__THE PROBLEM__
Print the rows below exactly as they appear, from the line containing "Close the Fast User Switching dialog" through the end of the rows, with both ends included. Leave the pictures out of your answer.

[Saved entries]
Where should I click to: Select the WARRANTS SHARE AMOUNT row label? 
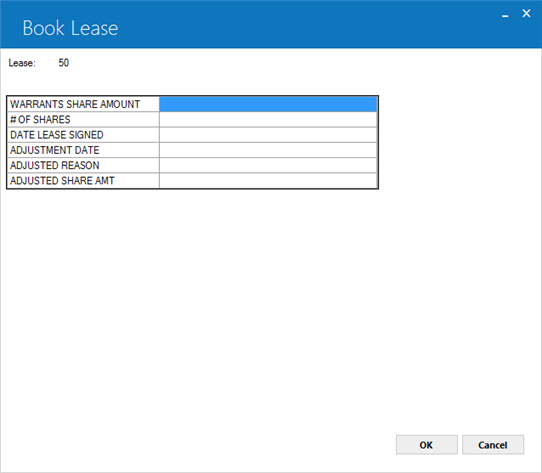click(83, 104)
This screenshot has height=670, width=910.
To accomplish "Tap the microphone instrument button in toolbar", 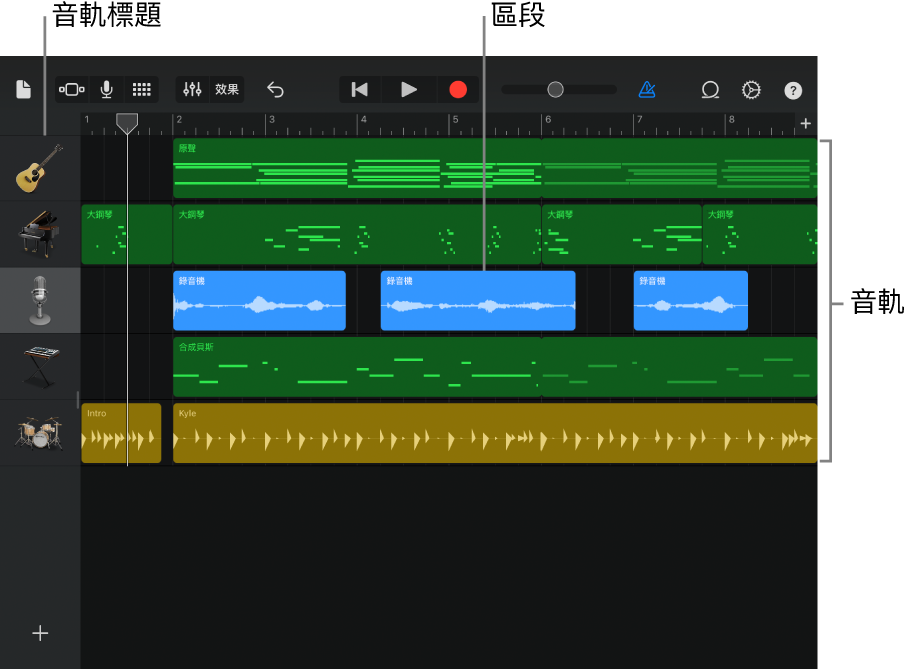I will 106,89.
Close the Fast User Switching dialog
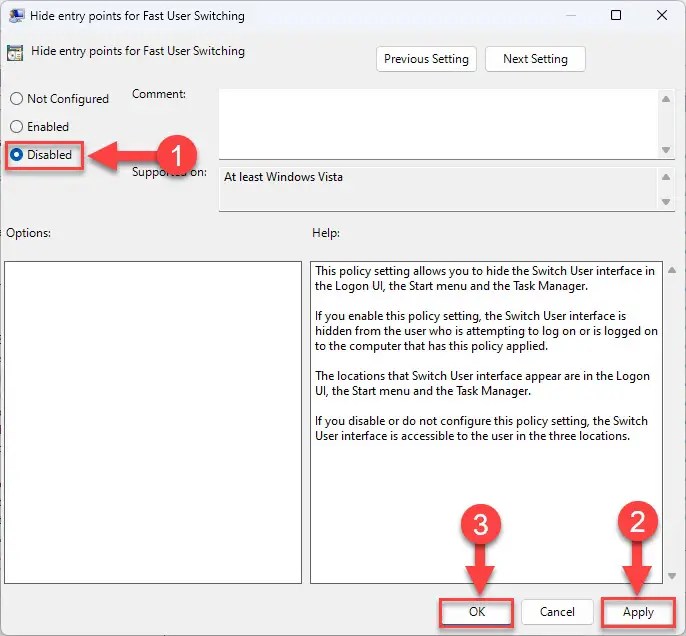The image size is (686, 636). coord(662,15)
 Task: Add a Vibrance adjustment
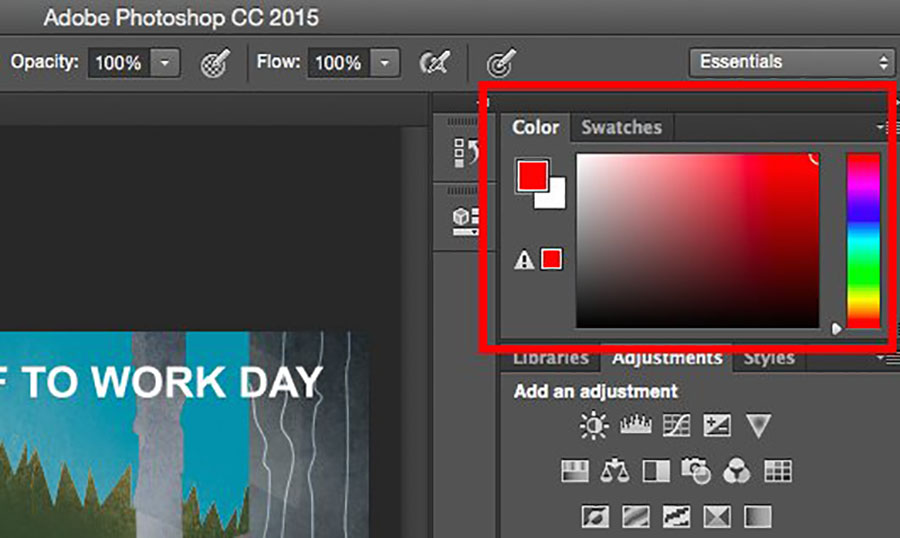[x=758, y=427]
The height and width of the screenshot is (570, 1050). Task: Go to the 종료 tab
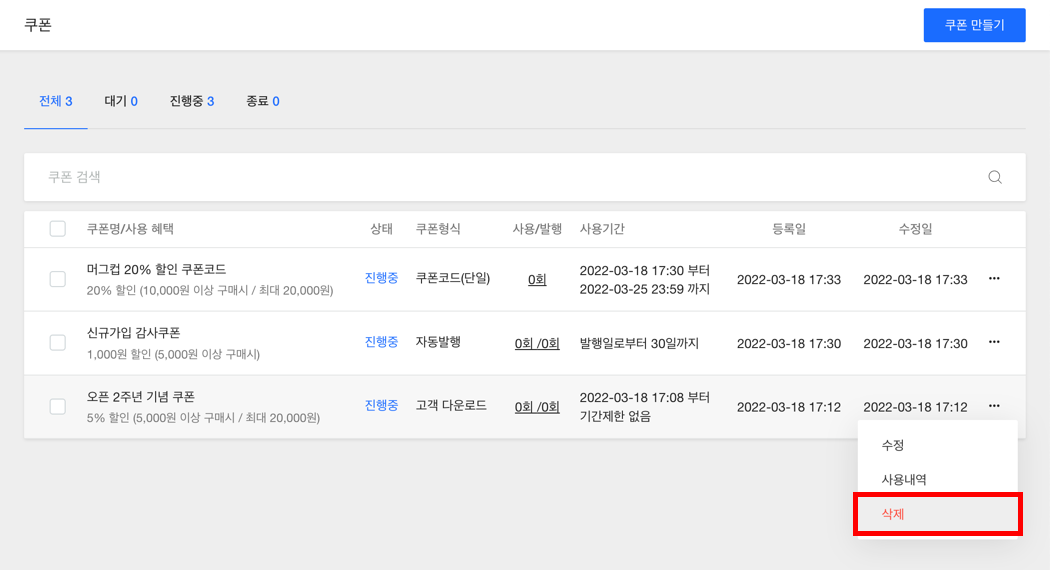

__WRITTEN SOLUTION__
Close the Fast User Switching dialog
The image size is (686, 636). coord(662,15)
 Task: Add a Vibrance adjustment
[x=758, y=427]
The height and width of the screenshot is (570, 1050). Task: Go to the 종료 tab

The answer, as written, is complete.